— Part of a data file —
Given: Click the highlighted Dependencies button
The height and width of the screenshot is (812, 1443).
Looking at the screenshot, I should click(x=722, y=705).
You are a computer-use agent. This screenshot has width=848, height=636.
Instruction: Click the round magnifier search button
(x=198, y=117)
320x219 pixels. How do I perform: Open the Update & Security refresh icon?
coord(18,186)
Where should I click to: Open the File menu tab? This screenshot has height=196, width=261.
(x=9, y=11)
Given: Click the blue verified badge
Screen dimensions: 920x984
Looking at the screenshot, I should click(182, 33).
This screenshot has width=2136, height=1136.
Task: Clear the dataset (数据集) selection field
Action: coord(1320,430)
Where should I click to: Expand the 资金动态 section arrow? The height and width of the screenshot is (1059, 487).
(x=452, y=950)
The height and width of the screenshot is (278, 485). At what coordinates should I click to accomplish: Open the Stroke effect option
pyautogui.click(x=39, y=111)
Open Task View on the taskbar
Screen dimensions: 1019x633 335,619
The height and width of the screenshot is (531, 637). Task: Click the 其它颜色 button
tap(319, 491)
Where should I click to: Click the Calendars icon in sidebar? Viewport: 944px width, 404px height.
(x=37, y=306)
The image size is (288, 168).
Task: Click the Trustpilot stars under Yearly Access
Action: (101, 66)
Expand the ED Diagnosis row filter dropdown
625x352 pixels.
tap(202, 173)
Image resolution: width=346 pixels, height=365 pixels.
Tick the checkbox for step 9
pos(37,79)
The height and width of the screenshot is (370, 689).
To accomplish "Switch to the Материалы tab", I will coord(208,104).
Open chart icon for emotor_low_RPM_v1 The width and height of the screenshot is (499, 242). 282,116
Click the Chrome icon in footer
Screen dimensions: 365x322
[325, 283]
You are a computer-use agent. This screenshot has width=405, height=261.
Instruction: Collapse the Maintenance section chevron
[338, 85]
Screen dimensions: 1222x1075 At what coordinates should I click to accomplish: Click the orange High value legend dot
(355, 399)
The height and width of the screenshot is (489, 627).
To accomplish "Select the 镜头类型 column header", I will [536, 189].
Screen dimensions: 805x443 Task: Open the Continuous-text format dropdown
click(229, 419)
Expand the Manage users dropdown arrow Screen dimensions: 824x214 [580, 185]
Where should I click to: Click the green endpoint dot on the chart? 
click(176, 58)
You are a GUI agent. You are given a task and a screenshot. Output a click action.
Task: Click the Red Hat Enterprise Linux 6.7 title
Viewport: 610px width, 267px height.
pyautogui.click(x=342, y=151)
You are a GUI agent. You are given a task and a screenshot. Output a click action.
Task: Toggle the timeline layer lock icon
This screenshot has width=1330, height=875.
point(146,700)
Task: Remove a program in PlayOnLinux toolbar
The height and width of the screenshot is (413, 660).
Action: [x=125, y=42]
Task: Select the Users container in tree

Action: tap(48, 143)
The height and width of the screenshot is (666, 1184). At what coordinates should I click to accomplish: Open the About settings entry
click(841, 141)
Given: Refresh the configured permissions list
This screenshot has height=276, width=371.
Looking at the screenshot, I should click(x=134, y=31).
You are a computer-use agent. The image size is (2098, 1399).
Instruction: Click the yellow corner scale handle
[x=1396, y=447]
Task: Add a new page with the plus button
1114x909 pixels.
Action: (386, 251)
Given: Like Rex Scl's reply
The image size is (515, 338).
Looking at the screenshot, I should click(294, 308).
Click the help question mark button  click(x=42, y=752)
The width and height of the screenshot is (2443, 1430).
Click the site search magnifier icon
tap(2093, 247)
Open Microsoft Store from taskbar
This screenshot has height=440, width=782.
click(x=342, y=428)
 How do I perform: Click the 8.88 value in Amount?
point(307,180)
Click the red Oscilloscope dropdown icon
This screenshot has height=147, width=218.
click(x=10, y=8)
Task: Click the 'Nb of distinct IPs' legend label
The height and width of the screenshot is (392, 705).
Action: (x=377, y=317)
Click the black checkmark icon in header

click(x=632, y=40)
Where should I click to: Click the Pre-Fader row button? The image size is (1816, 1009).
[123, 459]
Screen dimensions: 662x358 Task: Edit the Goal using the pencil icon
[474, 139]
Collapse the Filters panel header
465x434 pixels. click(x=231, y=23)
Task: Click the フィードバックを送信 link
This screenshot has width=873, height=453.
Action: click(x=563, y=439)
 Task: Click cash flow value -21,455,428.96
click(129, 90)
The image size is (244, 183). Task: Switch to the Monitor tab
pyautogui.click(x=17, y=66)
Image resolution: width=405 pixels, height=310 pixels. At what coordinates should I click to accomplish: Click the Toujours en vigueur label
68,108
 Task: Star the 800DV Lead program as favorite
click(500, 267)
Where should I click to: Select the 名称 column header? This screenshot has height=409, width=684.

— REQUEST —
Convert all of the items above into a Markdown table with two columns, Row and Line. Each line gets its own row with its number, and blank lines are left out.

— SOLUTION —
| Row | Line |
|---|---|
| 1 | Given: Click the highlighted Dependencies button |
| 2 | The height and width of the screenshot is (812, 1443). |
| 3 | Looking at the screenshot, I should click(x=722, y=705). |
| 4 | You are a computer-use agent. This screenshot has width=848, height=636. |
| 5 | Instruction: Click the round magnifier search button |
| 6 | (x=198, y=117) |
| 7 | 320x219 pixels. How do I perform: Open the Update & Security refresh icon? |
| 8 | coord(18,186) |
| 9 | Where should I click to: Open the File menu tab? This screenshot has height=196, width=261. |
| 10 | (x=9, y=11) |
| 11 | Given: Click the blue verified badge |
| 12 | Screen dimensions: 920x984 |
| 13 | Looking at the screenshot, I should click(182, 33). |
| 14 | This screenshot has width=2136, height=1136. |
| 15 | Task: Clear the dataset (数据集) selection field |
| 16 | Action: coord(1320,430) |
| 17 | Where should I click to: Expand the 资金动态 section arrow? The height and width of the screenshot is (1059, 487). |
| 18 | (x=452, y=950) |
| 19 | The height and width of the screenshot is (278, 485). At what coordinates should I click to accomplish: Open the Stroke effect option |
| 20 | pyautogui.click(x=39, y=111) |
| 21 | Open Task View on the taskbar |
| 22 | Screen dimensions: 1019x633 335,619 |
| 23 | The height and width of the screenshot is (531, 637). Task: Click the 其它颜色 button |
| 24 | tap(319, 491) |
| 25 | Where should I click to: Click the Calendars icon in sidebar? Viewport: 944px width, 404px height. |
| 26 | (x=37, y=306) |
| 27 | The image size is (288, 168). |
| 28 | Task: Click the Trustpilot stars under Yearly Access |
| 29 | Action: (101, 66) |
| 30 | Expand the ED Diagnosis row filter dropdown |
| 31 | 625x352 pixels. |
| 32 | tap(202, 173) |
| 33 | Image resolution: width=346 pixels, height=365 pixels. |
| 34 | Tick the checkbox for step 9 |
| 35 | pos(37,79) |
| 36 | The height and width of the screenshot is (370, 689). |
| 37 | To accomplish "Switch to the Материалы tab", I will coord(208,104). |
| 38 | Open chart icon for emotor_low_RPM_v1 The width and height of the screenshot is (499, 242). 282,116 |
| 39 | Click the Chrome icon in footer |
| 40 | Screen dimensions: 365x322 |
| 41 | [325, 283] |
| 42 | You are a computer-use agent. This screenshot has width=405, height=261. |
| 43 | Instruction: Collapse the Maintenance section chevron |
| 44 | [338, 85] |
| 45 | Screen dimensions: 1222x1075 At what coordinates should I click to accomplish: Click the orange High value legend dot |
| 46 | (355, 399) |
| 47 | The height and width of the screenshot is (489, 627). |
| 48 | To accomplish "Select the 镜头类型 column header", I will [536, 189]. |
| 49 | Screen dimensions: 805x443 Task: Open the Continuous-text format dropdown |
| 50 | click(229, 419) |
| 51 | Expand the Manage users dropdown arrow Screen dimensions: 824x214 [580, 185] |
| 52 | Where should I click to: Click the green endpoint dot on the chart?  |
| 53 | click(176, 58) |
| 54 | You are a GUI agent. You are given a task and a screenshot. Output a click action. |
| 55 | Task: Click the Red Hat Enterprise Linux 6.7 title |
| 56 | Viewport: 610px width, 267px height. |
| 57 | pyautogui.click(x=342, y=151) |
| 58 | You are a GUI agent. You are given a task and a screenshot. Output a click action. |
| 59 | Task: Toggle the timeline layer lock icon |
| 60 | This screenshot has width=1330, height=875. |
| 61 | point(146,700) |
| 62 | Task: Remove a program in PlayOnLinux toolbar |
| 63 | The height and width of the screenshot is (413, 660). |
| 64 | Action: [x=125, y=42] |
| 65 | Task: Select the Users container in tree |
| 66 | Action: tap(48, 143) |
| 67 | The height and width of the screenshot is (666, 1184). At what coordinates should I click to accomplish: Open the About settings entry |
| 68 | click(841, 141) |
| 69 | Given: Refresh the configured permissions list |
| 70 | This screenshot has height=276, width=371. |
| 71 | Looking at the screenshot, I should click(x=134, y=31). |
| 72 | You are a computer-use agent. The image size is (2098, 1399). |
| 73 | Instruction: Click the yellow corner scale handle |
| 74 | [x=1396, y=447] |
| 75 | Task: Add a new page with the plus button |
| 76 | 1114x909 pixels. |
| 77 | Action: (386, 251) |
| 78 | Given: Like Rex Scl's reply |
| 79 | The image size is (515, 338). |
| 80 | Looking at the screenshot, I should click(294, 308). |
| 81 | Click the help question mark button  click(x=42, y=752) |
| 82 | The width and height of the screenshot is (2443, 1430). |
| 83 | Click the site search magnifier icon |
| 84 | tap(2093, 247) |
| 85 | Open Microsoft Store from taskbar |
| 86 | This screenshot has height=440, width=782. |
| 87 | click(x=342, y=428) |
| 88 |  How do I perform: Click the 8.88 value in Amount? |
| 89 | point(307,180) |
| 90 | Click the red Oscilloscope dropdown icon |
| 91 | This screenshot has height=147, width=218. |
| 92 | click(x=10, y=8) |
| 93 | Task: Click the 'Nb of distinct IPs' legend label |
| 94 | The height and width of the screenshot is (392, 705). |
| 95 | Action: (x=377, y=317) |
| 96 | Click the black checkmark icon in header |
| 97 | click(x=632, y=40) |
| 98 | Where should I click to: Click the Pre-Fader row button? The image size is (1816, 1009). |
| 99 | [123, 459] |
| 100 | Screen dimensions: 662x358 Task: Edit the Goal using the pencil icon |
| 101 | [474, 139] |
| 102 | Collapse the Filters panel header |
| 103 | 465x434 pixels. click(x=231, y=23) |
| 104 | Task: Click the フィードバックを送信 link |
| 105 | This screenshot has width=873, height=453. |
| 106 | Action: click(x=563, y=439) |
| 107 |  Task: Click cash flow value -21,455,428.96 |
| 108 | click(129, 90) |
| 109 | The image size is (244, 183). Task: Switch to the Monitor tab |
| 110 | pyautogui.click(x=17, y=66) |
| 111 | Image resolution: width=405 pixels, height=310 pixels. At what coordinates should I click to accomplish: Click the Toujours en vigueur label |
| 112 | 68,108 |
| 113 |  Task: Star the 800DV Lead program as favorite |
| 114 | click(500, 267) |
| 115 | Where should I click to: Select the 名称 column header? This screenshot has height=409, width=684. |